Home > Books > Abandoned in Death (In Death, #54)(112)

Abandoned in Death (In Death, #54)(112)

Author:J. D. Robb

Quiet nights loving Joe while the children slept.

Birthdays and skinned knees, squabbles and bedtime stories.

Graduations and weddings, her babies’ beautiful babies.

And she’d left her little boy alone.

She’d washed his face and hands in a service station bathroom that smelled of piss-soaked heat because she’d traded her body for pills instead of a motel room.

He’d been angry, whiny so her head felt as if it would split.

Why shouldn’t he have been, when instead of a bath and bed, she’d taken the Oxy and gas money so she could move on? Just move on.

How could she have loved—and she had, oh, she had loved her little boy—and been such a terrible mother?

Because everything about her had been wrong.

She’d known it, finally accepted it, and determined to end it.

But she hadn’t taken him with her. She’d left him at that church. There’d been hope. She hadn’t killed her baby.

Only left him, and forgotten him. Forgotten it all as if it had never happened, as if Lisa McKinney had never been.

And been reborn, with Joe. By Joe, for Joe.

Now he was gone, and all the years, so many years, she’d been a good wife, a good mother, a good person, a caring, loving, productive woman? Gone with him.

Violet had been stripped away to Lisa. Lisa didn’t deserve those years of joy and comfort and love. The selfish, foolish, reckless girl who’d abandoned her own child deserved nothing.

And the Violet who remained couldn’t live with it. How could she tell her children, their children, she’d built their lives on a lie?

Maybe, maybe if she’d remembered it all when Joe had still been alive, they’d have found a way. He always found a way. But he was gone, her North Star had flickered out, and she couldn’t find her way any longer.

She wandered the room, touching photographs and the memories they held. The candlesticks that had been Joe’s grandmother’s—a strong, proud woman who’d given her a pair of diamond teardrop earrings on her wedding day as something old.

The vase she’d found in Venice on their honeymoon, the trinket box—wonderfully gaudy—the children had given her for Mother’s Day so, so long ago.

Precious things, those pieces of the life she’d lived. Violet’s life. But Violet couldn’t exist, not really, without Joe.

She’d walked the house earlier, before all the children came for dinner. A last supper, she thought. She couldn’t do so now, not with Joella staying over. If Joella heard her, she’d try to comfort, and she’d worry.

But she’d walked the house, the gardens, said her goodbyes. She’d fed her children, a big, happy meal. She’d hugged them, held them.

Now, she set out the letters she’d written each of them. They’d grieve, she knew. But they’d forgive her. Forgive Mama. And their lives would go on. She could be proud of that, proud there had been something strong and good in her, something Joe found in her that helped her raise such fine children.

Nothing of Lisa in them, she thought. Only Joe and Violet.

She’d written to her son, her firstborn, the little boy she’d deserted. So strange, so odd, so disconcerting to see him, a grown man, a gray-haired man.

A scientist!

She’d thought to go to him, to speak to him, to tell him everything face-to-face, but she hadn’t found the courage.

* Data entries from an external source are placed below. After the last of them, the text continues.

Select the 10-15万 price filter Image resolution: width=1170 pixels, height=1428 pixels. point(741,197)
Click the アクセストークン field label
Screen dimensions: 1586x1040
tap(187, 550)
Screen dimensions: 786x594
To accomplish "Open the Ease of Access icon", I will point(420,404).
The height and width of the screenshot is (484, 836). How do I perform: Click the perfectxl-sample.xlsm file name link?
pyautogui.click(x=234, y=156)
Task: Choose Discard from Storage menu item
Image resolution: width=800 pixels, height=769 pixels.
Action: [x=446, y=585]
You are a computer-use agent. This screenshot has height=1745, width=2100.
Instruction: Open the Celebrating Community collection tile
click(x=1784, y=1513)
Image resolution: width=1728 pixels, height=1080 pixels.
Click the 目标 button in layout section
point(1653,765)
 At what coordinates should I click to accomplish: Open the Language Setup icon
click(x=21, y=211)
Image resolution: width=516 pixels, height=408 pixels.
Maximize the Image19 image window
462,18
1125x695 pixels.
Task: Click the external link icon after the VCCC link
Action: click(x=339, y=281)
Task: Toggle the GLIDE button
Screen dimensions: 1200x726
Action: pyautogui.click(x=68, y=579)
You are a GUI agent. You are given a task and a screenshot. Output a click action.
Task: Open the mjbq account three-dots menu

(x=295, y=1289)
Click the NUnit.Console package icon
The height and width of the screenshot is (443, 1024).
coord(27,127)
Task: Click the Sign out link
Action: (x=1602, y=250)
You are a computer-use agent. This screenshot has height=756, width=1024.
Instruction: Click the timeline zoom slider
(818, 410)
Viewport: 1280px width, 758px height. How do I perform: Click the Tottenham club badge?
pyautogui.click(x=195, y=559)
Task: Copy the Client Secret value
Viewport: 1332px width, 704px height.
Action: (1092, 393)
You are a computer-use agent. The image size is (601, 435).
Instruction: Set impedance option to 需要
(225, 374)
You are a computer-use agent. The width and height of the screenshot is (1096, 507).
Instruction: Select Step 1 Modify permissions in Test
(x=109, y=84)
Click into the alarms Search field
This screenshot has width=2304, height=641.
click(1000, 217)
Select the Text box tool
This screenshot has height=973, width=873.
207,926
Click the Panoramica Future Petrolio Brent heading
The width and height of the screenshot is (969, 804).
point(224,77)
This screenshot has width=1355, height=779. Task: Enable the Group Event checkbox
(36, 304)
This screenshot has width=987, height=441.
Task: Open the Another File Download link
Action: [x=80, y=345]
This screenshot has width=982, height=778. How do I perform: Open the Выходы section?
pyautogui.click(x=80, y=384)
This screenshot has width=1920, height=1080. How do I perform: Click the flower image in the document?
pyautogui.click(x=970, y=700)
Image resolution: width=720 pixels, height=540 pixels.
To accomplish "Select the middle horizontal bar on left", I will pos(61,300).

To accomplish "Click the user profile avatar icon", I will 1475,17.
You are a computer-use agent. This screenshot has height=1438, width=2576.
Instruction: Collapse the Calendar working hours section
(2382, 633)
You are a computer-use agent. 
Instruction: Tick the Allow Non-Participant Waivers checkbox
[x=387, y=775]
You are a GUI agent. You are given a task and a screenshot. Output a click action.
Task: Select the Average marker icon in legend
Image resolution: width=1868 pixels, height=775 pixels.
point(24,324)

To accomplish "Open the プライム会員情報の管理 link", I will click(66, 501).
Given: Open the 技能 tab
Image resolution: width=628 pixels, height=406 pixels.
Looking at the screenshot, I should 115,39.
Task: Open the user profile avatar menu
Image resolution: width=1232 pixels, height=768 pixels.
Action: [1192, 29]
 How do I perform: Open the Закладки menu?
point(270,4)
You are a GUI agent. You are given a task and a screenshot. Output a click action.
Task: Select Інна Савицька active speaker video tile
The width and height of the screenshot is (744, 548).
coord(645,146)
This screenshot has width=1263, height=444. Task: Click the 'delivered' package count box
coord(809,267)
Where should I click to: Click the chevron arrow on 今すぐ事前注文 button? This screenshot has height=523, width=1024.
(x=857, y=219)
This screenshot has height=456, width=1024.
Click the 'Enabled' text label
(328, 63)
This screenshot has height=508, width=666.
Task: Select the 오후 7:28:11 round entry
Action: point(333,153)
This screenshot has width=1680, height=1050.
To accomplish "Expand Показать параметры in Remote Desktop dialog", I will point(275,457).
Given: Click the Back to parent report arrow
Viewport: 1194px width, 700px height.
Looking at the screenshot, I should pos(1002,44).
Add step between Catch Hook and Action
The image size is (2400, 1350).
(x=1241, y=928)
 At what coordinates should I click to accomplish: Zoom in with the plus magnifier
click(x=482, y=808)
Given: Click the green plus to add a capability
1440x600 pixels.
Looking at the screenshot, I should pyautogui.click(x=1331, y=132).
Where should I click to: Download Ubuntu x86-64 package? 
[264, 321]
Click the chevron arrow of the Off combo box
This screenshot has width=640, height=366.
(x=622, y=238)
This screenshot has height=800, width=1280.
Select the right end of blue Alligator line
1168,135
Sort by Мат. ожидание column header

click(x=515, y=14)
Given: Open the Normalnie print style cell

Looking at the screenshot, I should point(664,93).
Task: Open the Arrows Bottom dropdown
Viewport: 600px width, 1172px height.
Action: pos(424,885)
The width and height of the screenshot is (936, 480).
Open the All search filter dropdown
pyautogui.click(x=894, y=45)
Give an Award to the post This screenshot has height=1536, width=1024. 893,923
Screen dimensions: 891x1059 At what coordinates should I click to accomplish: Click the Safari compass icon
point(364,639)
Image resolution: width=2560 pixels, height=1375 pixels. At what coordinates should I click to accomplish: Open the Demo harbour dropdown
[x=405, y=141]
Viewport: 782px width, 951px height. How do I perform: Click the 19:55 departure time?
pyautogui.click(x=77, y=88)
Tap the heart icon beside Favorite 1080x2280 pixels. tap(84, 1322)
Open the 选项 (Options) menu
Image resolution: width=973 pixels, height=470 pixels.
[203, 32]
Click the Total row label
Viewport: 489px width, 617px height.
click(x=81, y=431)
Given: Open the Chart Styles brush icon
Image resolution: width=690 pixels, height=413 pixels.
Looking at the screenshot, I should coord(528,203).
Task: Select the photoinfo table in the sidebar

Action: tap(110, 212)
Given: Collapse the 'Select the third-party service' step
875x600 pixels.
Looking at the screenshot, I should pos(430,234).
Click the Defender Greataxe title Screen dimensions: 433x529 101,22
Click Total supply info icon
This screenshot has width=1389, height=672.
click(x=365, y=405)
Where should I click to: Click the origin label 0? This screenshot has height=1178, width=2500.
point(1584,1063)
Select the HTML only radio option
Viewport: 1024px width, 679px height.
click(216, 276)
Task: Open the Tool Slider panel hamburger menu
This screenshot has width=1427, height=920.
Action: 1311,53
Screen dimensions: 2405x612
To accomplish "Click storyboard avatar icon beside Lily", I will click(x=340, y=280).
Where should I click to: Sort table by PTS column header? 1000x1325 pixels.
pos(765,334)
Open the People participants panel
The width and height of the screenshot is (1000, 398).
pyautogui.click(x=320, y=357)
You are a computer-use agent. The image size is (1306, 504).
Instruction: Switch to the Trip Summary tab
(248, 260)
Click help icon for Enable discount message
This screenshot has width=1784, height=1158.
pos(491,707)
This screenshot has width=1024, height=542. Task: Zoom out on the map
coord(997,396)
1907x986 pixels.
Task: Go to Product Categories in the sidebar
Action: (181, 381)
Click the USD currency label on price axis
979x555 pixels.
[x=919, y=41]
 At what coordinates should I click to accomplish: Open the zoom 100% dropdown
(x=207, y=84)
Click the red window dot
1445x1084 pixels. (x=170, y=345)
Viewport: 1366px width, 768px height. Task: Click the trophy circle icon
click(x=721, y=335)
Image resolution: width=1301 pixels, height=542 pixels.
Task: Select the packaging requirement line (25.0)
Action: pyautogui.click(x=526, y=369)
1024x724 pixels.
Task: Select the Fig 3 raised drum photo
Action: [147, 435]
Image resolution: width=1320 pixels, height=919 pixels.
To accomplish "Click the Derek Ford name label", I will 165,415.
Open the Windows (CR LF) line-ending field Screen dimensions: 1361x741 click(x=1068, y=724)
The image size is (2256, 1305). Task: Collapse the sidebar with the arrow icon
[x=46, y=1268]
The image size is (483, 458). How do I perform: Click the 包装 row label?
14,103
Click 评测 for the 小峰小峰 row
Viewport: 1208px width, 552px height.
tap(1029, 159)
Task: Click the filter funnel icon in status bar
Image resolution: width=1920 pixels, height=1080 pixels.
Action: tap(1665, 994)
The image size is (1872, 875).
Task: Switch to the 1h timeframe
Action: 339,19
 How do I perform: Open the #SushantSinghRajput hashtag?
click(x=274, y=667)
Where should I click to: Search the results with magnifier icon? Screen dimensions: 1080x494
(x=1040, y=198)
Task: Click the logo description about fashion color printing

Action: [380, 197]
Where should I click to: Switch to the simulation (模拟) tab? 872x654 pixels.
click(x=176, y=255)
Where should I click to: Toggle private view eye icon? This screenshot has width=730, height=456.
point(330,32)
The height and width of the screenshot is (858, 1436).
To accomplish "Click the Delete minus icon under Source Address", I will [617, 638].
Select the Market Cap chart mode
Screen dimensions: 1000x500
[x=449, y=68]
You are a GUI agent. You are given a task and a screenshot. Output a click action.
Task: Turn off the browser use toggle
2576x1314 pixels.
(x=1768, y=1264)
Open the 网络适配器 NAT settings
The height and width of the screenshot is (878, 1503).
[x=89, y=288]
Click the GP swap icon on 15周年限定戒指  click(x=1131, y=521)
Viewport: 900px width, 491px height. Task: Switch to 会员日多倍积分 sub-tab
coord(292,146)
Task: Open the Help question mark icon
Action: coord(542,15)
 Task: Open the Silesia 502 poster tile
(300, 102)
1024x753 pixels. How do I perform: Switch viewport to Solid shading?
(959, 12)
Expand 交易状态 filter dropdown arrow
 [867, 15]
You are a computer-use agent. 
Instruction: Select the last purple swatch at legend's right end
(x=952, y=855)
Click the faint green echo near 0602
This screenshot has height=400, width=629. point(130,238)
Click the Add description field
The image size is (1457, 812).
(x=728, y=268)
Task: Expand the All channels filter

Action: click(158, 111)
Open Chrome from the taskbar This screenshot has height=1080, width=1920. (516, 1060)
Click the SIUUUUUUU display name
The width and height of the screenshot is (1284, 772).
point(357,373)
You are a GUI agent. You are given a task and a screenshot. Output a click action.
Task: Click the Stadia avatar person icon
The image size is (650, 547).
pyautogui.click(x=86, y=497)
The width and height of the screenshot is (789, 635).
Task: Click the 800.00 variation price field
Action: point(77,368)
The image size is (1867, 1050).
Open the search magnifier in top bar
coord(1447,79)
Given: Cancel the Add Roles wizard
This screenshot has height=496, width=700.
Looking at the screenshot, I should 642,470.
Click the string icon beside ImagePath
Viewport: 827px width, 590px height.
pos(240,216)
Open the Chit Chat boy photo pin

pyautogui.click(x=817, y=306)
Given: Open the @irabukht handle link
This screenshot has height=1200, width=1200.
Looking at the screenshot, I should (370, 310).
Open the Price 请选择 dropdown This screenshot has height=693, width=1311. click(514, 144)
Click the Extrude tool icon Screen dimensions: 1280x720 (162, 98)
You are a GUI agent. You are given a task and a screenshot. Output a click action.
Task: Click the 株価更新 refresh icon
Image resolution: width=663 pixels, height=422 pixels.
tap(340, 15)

But she had to leave him something, had to make up somehow for all the lost years, for the fear he must have felt, waking alone on the steps of the church.

She’d bought the house—not as big as the one where her other children had grown up. But a lovely old house, a solid house, still close to where he worked.

She’d opened a bank account for him, and arranged it all so he could simply move in—or sell the house if it didn’t suit him.

She’d sent all the paperwork just that morning, with a letter confessing, explaining—or trying to.

Would he forgive her? Maybe one day.

But she felt Violet had done all she could for Lisa’s baby darling.

She was a doctor’s wife, and knew how many pills to take. She got into bed, the bed she’d shared with Joe for a lifetime, and began to take them. One at a time, letting each one settle.

When she felt drowsy, she took more. When it was enough, she set the glass aside.

When it was enough, she lay down, stretched a hand out to Joe’s side of the bed, imagined him taking that hand in his.

She sighed once, said, “Joe,” and finally slept.

NOW

Mary Kate heard the footsteps overhead. He was back.